However small and radical, every group needs an administrator, someone to maintain its correspondence and handle the petty cash. For the Camden Town Group, that role was fulfilled by James Bolivar Manson (1879–1945), a painter, activist, and later Director of the Tate Gallery.
Manson was born in Brixton, London, to a literary family. His first choice of career as painter was blocked by his father, so he initially worked for a publisher then as a bank clerk, while he learned to paint in his spare time. In 1903, he quit his job, married a violinist, and once they had saved enough money they moved to Paris, where he studied for a year at the Académie Julian.
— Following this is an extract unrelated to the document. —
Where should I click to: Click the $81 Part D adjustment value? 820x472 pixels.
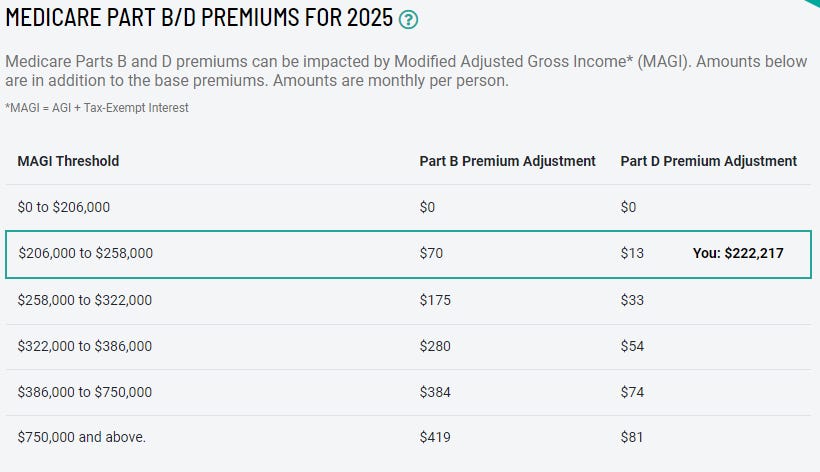tap(632, 438)
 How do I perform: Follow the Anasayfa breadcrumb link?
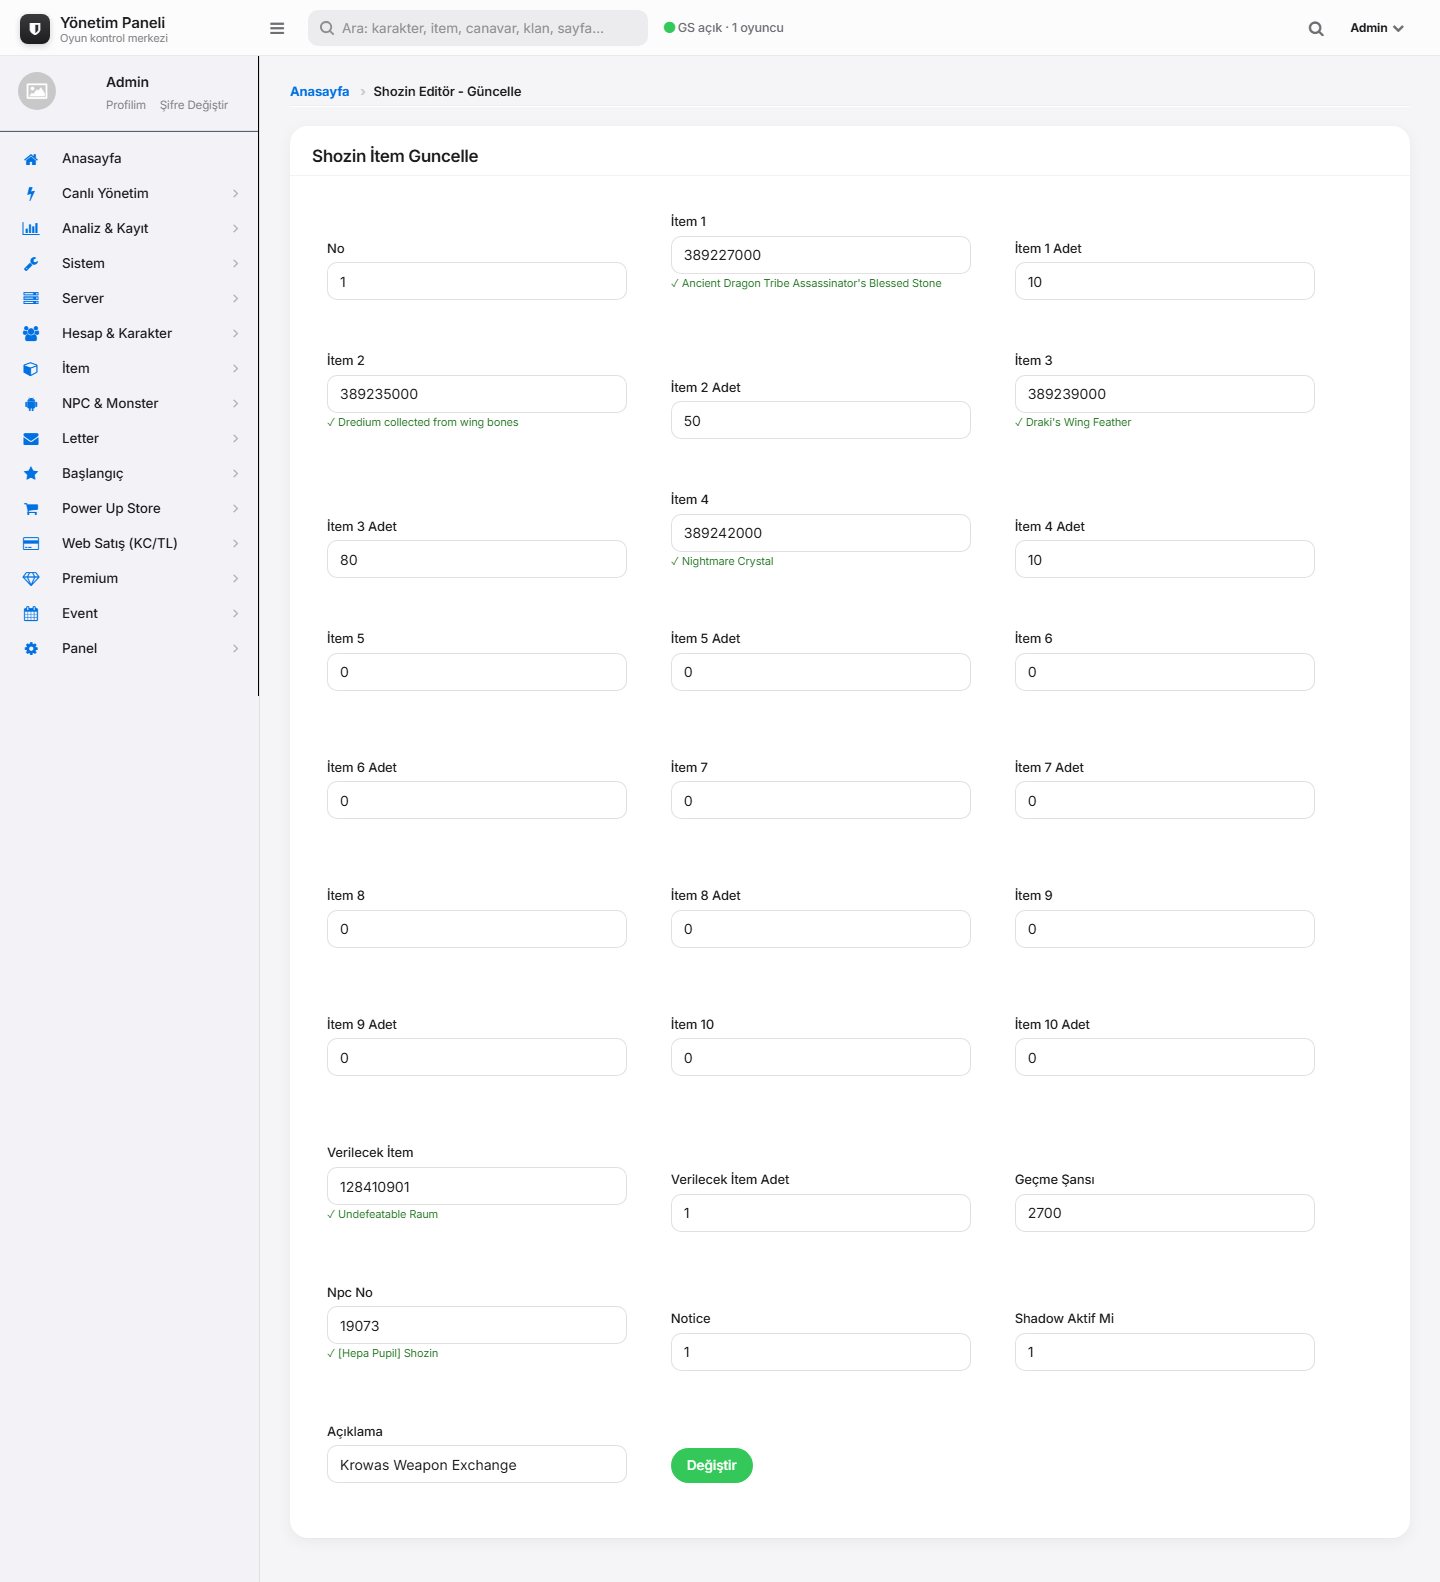pos(319,91)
When they returned to London in 1904, they lived in Hampstead, where Manson’s wife was responsible for bringing in the family’s income, while her husband painted.
In 1910, he became a close friend of Lucien Pissarro (1863-1944), the oldest son of Camille Pissarro, who had been living in London since 1890. Pissarro was already a member of Walter Sickert’s Fitzroy Street Group, and their friendship led to Manson joining it. When the Camden Town Group was formed in 1911, Manson became both a contributing artist and its secretary.
In the summer of that year, the Mansons stayed with the then Director of the Tate Gallery, who invited Manson to apply for the post of Clerk, to which he was appointed at the end of 1912.
Several of his early paintings are portraits, including this Self-Portrait from about 1912, which shows the influence of other members of the Camden Town Group, including Spencer Gore and Walter Sickert.
His portrait of Lucien Pissarro Reading from about 1913 followed suit.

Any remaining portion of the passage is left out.